ショウとレンは、どうやら状況が分かってきたようだが、他の三人は全く分からないという顔でいる。だが、とてもまずい状況のようだ。

「いったい、魔塊鬼って何?あのおばあさんが、その魔塊鬼だったの?わかるように説明してくれないかな」

神宮司が二人に聞いた。

ショウもレンもどこから説明したらいいやら、という顔で、顔を見合わせていたが、重い口を開いたのは、レンだった。

「3人はあの戦いは知らんのやな。ユウタは修行に行っていて、留守にしていたし、カイトはまだ猫やったし、ジンはまだよちよちの赤ちゃんやって、カイトとジンは、桜子さんたちと安全なところに避難していたから、ほとんど記憶はないんあたりまえや。

ある時、魔塊鬼という悪鬼集団がこの集落を襲ってん。

そん時、ショウの親父さんやジンの親父の仲間たちと、俺やショウも一緒に戦った。」

ショウがその言葉を引き継いで、語る。

「壮絶な戦いだった。双方失うものも多くて。その時にジンの親父さんは、黄泉の谷に落ちて行方不明になった。」

「ちょ、ちょっと待って。父さんが、黄泉の谷??父さんは死んだんじゃないの?」


「黄泉の谷に落ちたものは、生きて戻ったものはいないといわれてる。でも、龍樹さんならもしかしたらッて俺たちも思ていた。でも、今もまだ戻ってこうへんということは・・・」

レンが神宮司に申し訳なさそうに答えた。

「そうか…。で、その戦いはどうなったの?」

ショウが続ける。

「うん、こちらもかなりの痛手をおって、かなり不利な状況だった。でも、俺たちの仲間の一人が、自分の身を犠牲にして魔塊鬼の魔力を封じることに成功した。

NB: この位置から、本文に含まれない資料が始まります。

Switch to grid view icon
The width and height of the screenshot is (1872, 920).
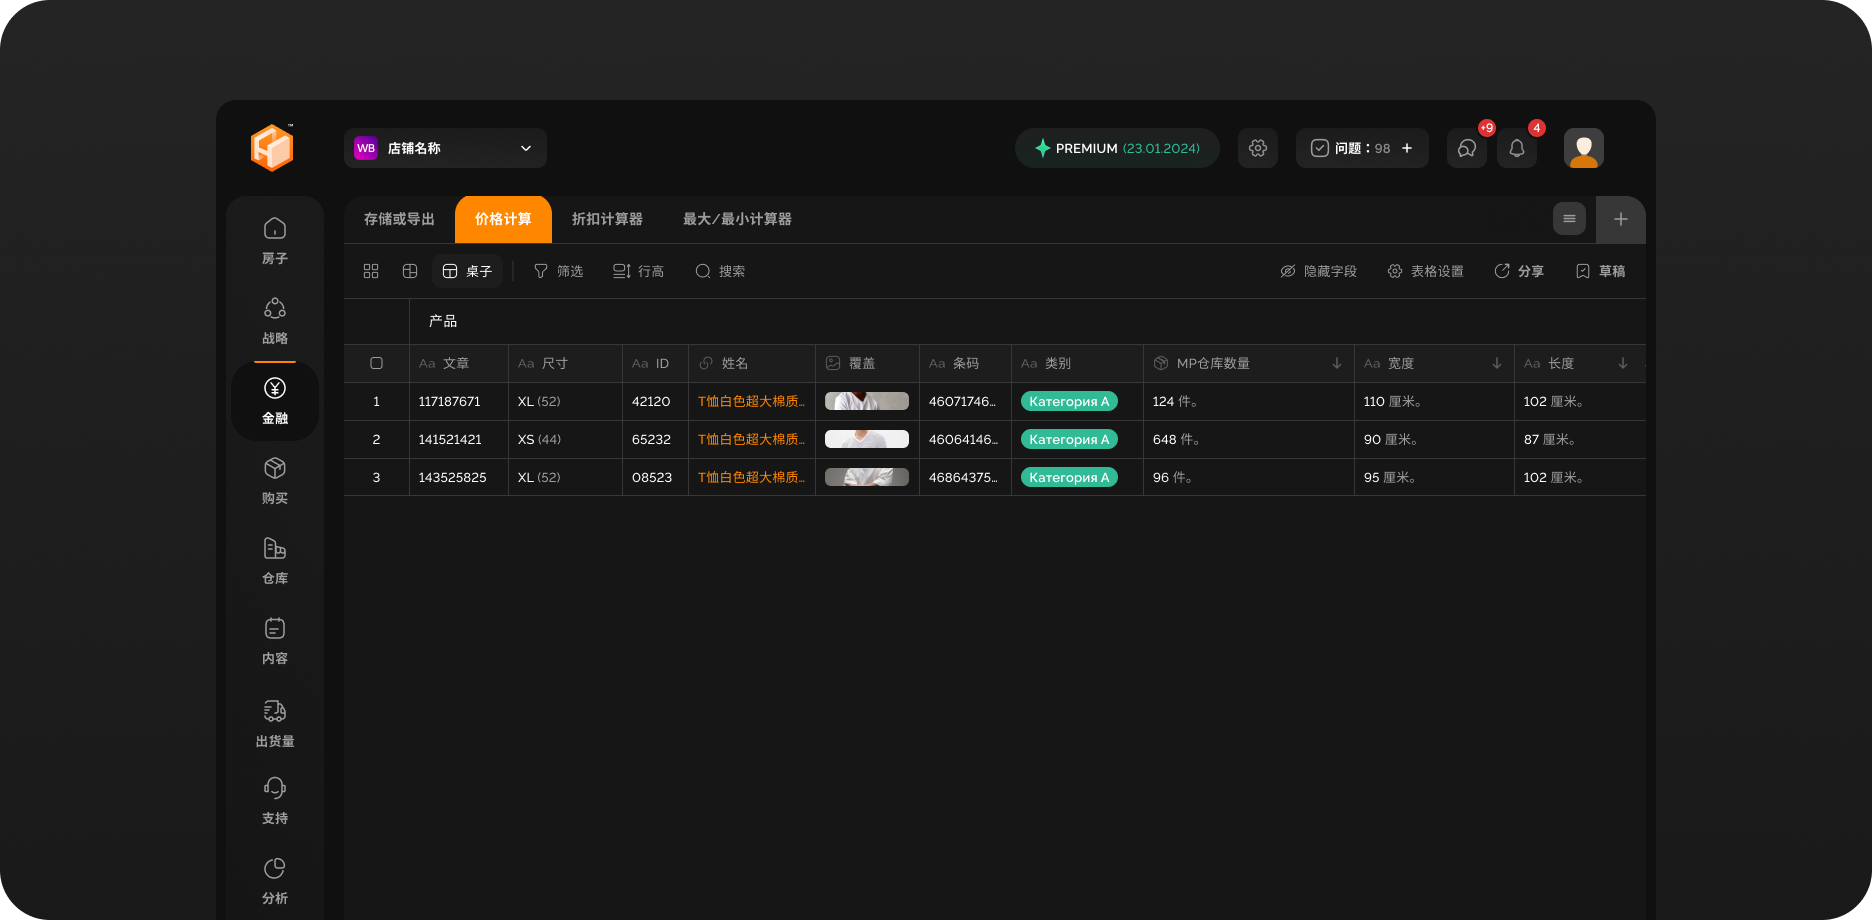(x=371, y=271)
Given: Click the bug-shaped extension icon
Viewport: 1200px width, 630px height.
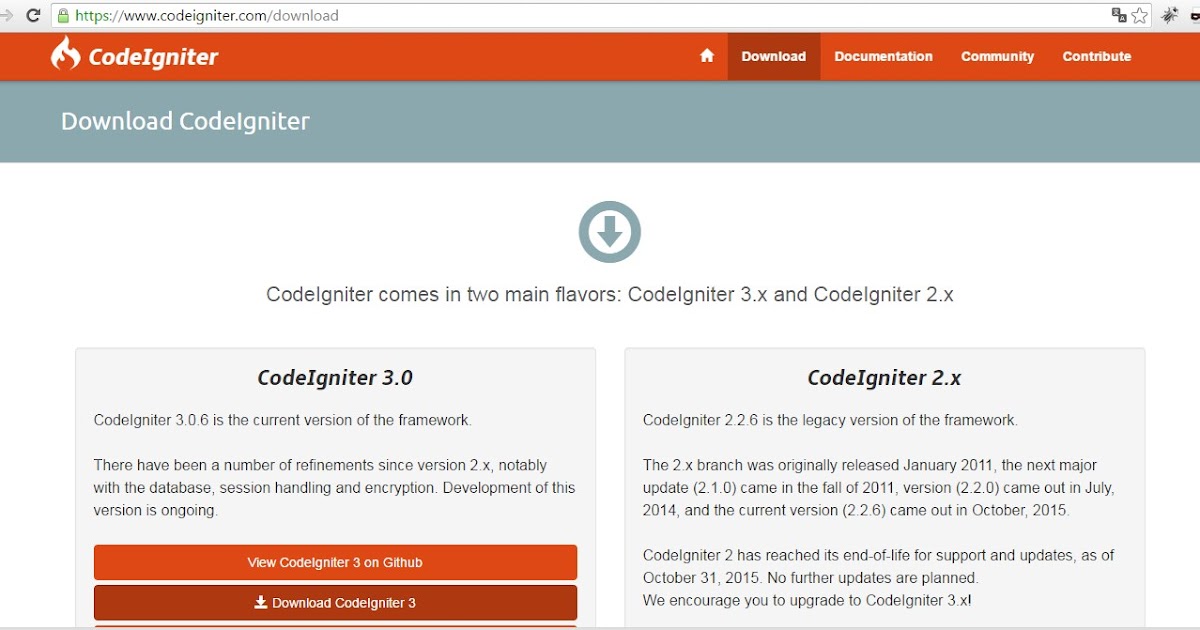Looking at the screenshot, I should 1168,15.
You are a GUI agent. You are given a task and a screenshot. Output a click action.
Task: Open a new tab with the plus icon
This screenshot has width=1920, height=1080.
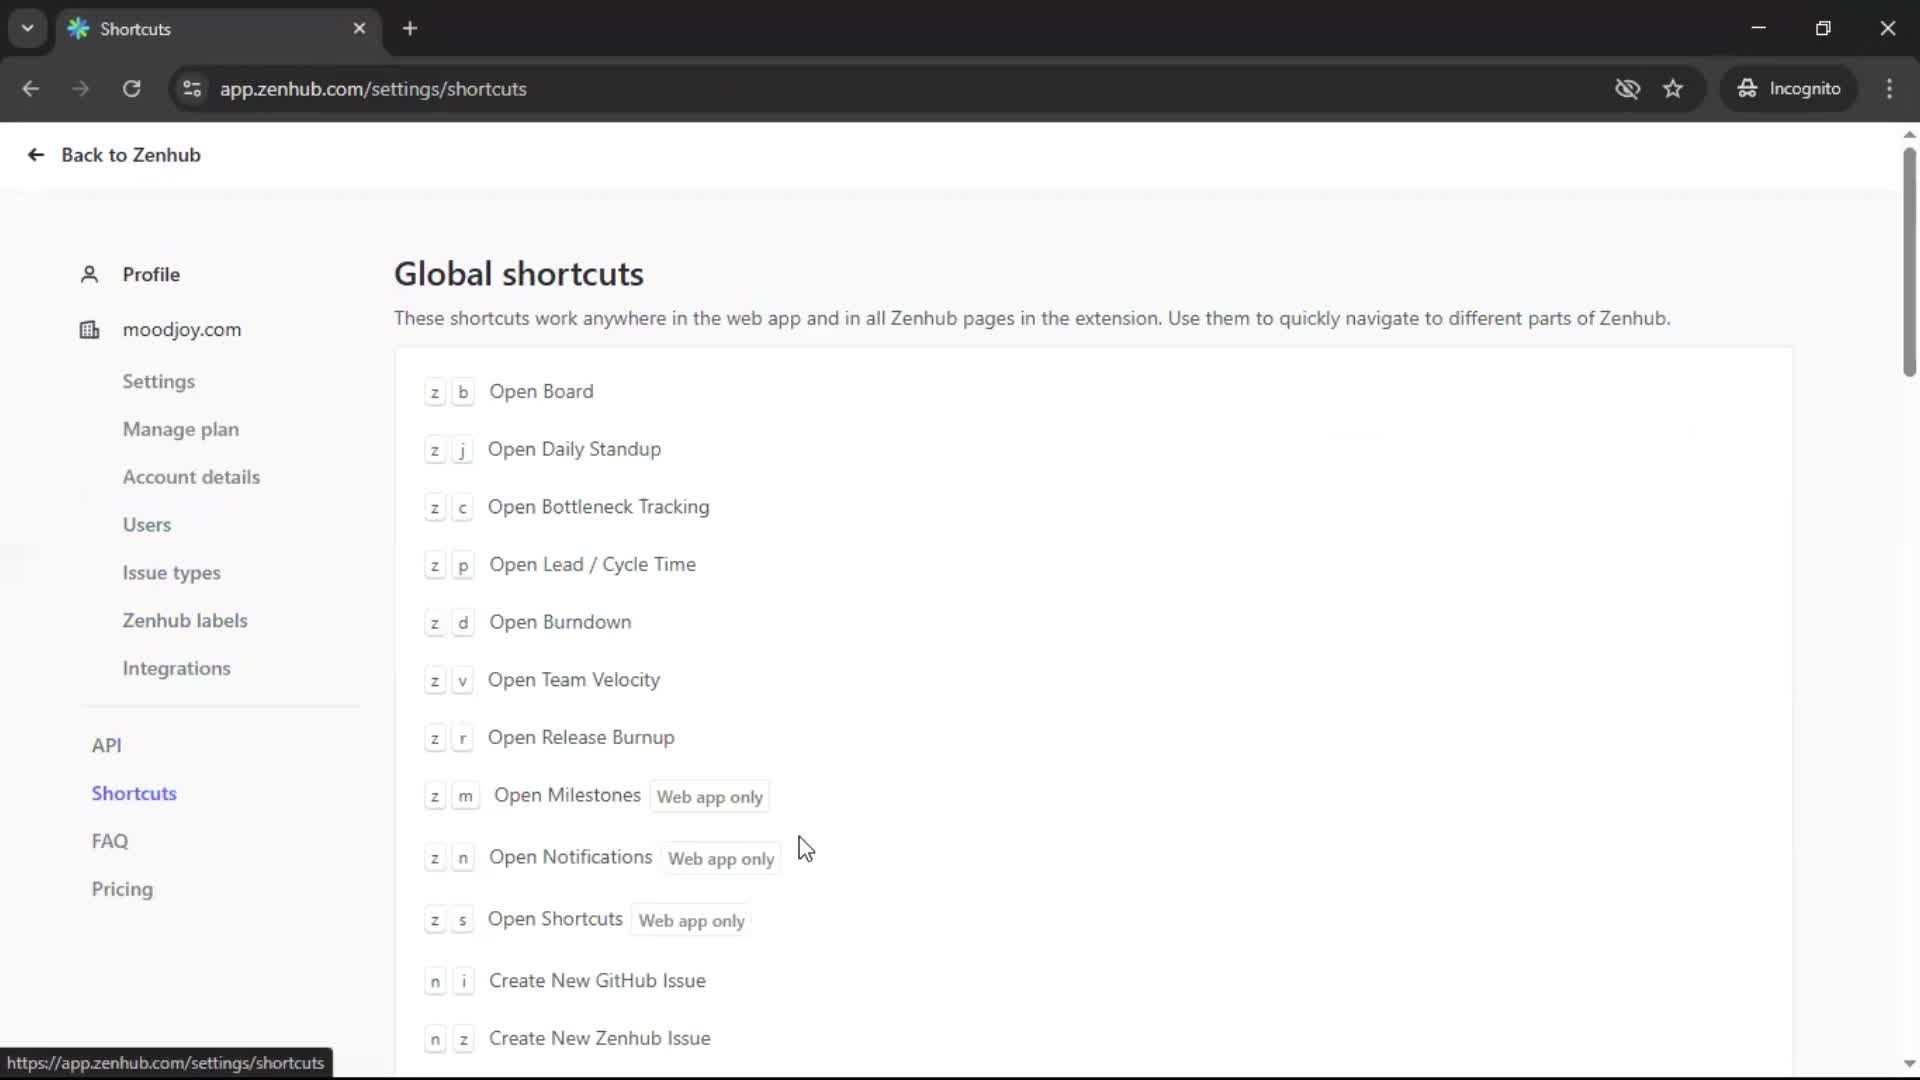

そのおかげで、魔塊鬼を殺生石に封印することができたんだ。」

「そう、玄樹が犠牲になったんだよね。僕も後で聞いて、悔しかった。」

ユウタも修行から帰ってきてから、その時の戦いのことは周りから聞いていたという。

そして、仲間だった一人が犠牲になったことを後に聞いて、悔しがり、自分がいなかったことを悔やんでいたという。


そして、札を睨みながらレンが言う。

「そして、魔塊鬼を封印した時に殺生石に封じ込めるための札として貼ったんが、この札や。この札が剝がされているということは、魔塊鬼のの封印が解かれて、解放されてしまったということや。その老婆が何者なんかってのも問題やな。」

レンが忌々しそうにつぶやいた。

「とりあえず、殺生石の状況を確かめたほうがよさそうだな。よし、これから、その殺生石の場所に行って確かめよう。」

ショウが言うと、みんながうなずいた。

「俺と神宮司で殺生石の様子を見に行く。カイトはここに残ってこの神社の警備を。レンは、村の様子を見てきてくれ。あと、ユウタは銀峯山寺に行って、親父さんに事情を話してきてくれないか?場合によっては協力してもらわないと行けなくなる。」

それぞれが口々に「わかった」いい、それぞれ分かれた。


「じゃぁ、ジン、俺と一緒に来てくれ。ここから少しかかる。今日中には帰ってこれるだろう。そうだ、お前がいつも身に着けている勾玉は、今も持っているな。」

「あぁ。父さんの形見のこのお守りのことだろ?」

神宮司は勾玉がついた根付を胸元から取り出した。

「それだ。絶対にその勾玉は肌身離さず持っていろ。」

「これが、どうしたの?」

「いずれわかる。」

ショウはそういうと、

「じゃぁ、行ってくる。カイトここは頼んだぞ。」

「うん、わかった。ショウとジンも気を付けてね。」

カイトは心配そうに2人を見送った。